Quote, word for word, the line containing "At what coordinates" and all lines that follow it to the end of the records, with no pictures.

Source material:
╭──
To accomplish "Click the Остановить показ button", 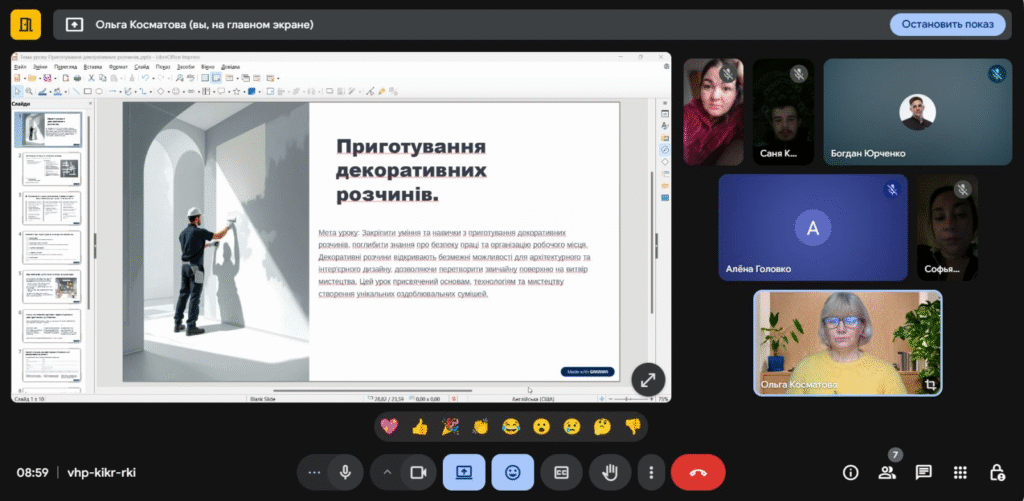I will point(947,24).
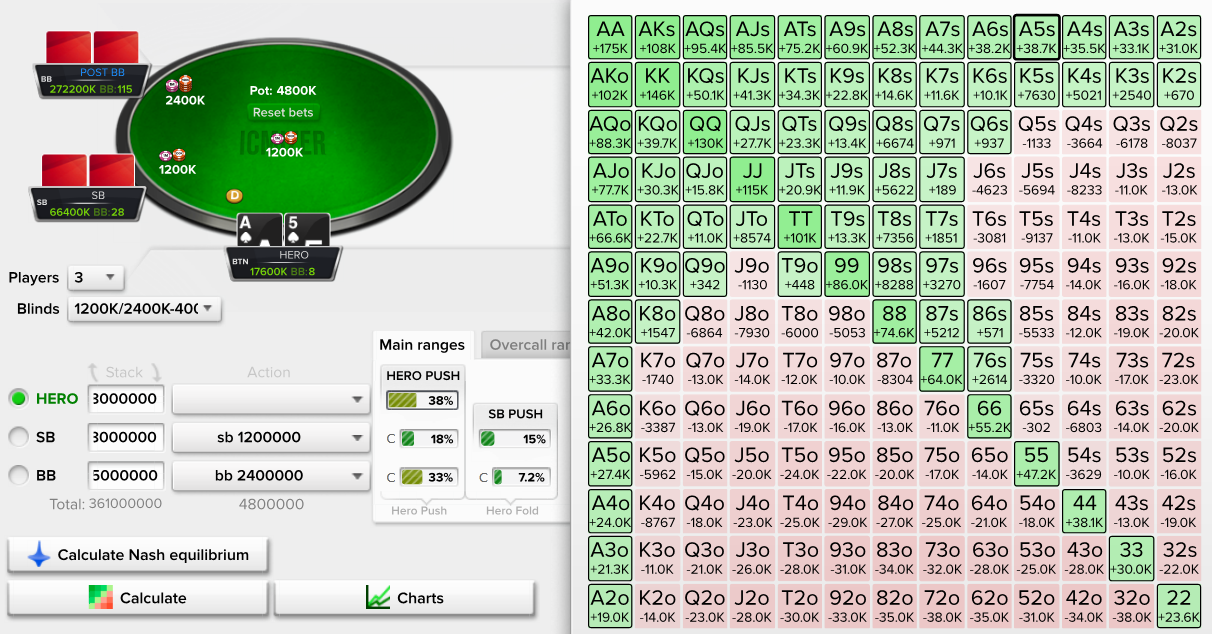Click the dealer button chip on table
Image resolution: width=1212 pixels, height=634 pixels.
pos(235,195)
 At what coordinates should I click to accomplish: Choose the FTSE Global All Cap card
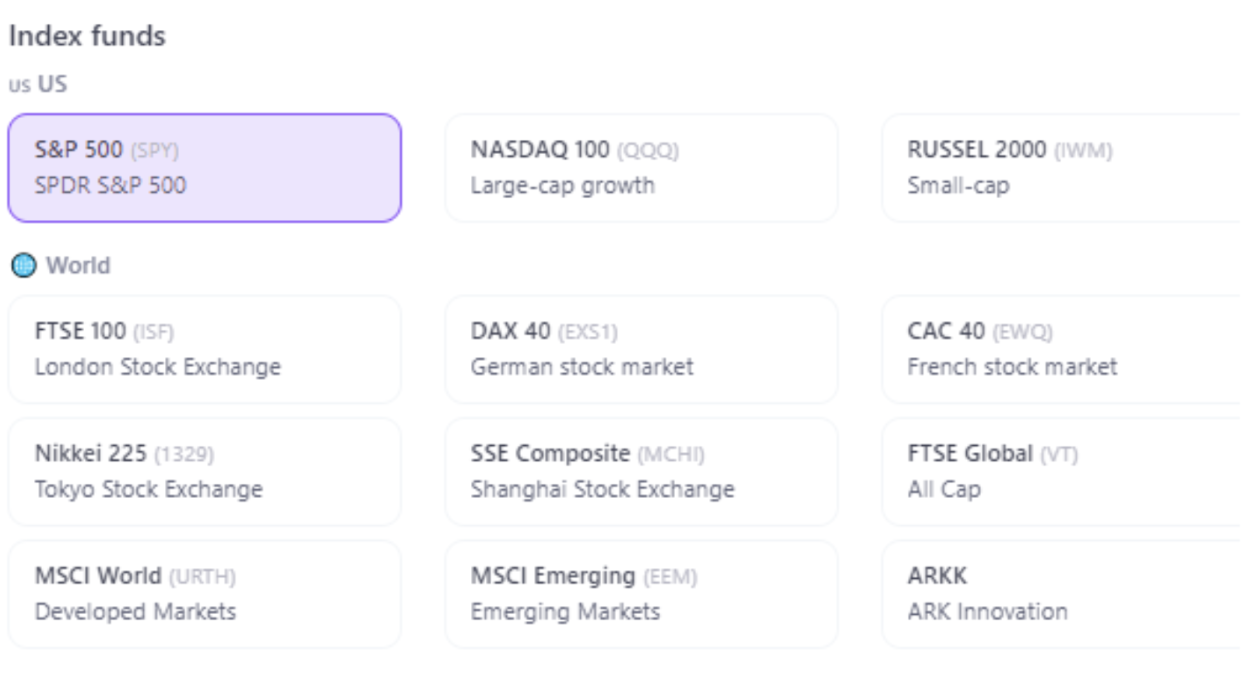point(1067,472)
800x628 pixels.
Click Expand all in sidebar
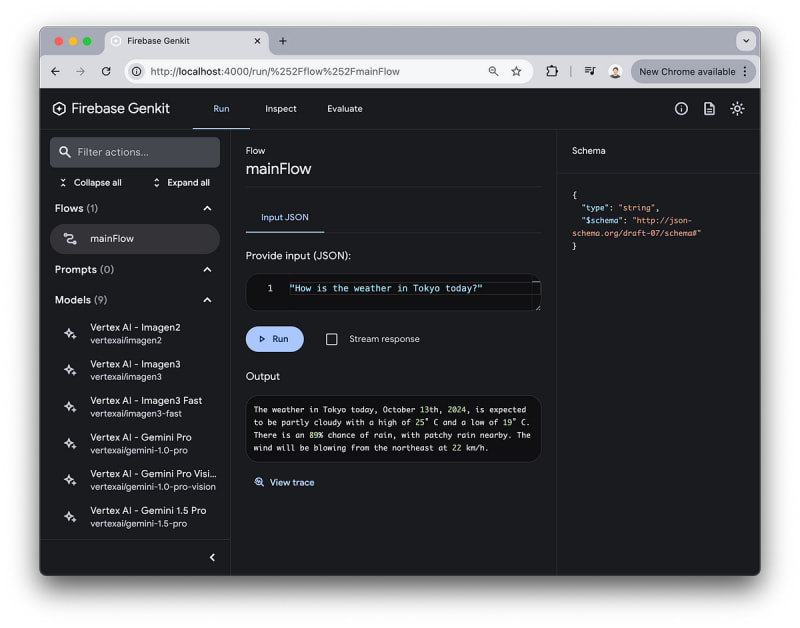point(181,183)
╰──
Response:
 At what coordinates should I click to accomplish: Choose the FTSE Global All Cap card
point(1067,472)
800x628 pixels.
Click Expand all in sidebar
point(181,183)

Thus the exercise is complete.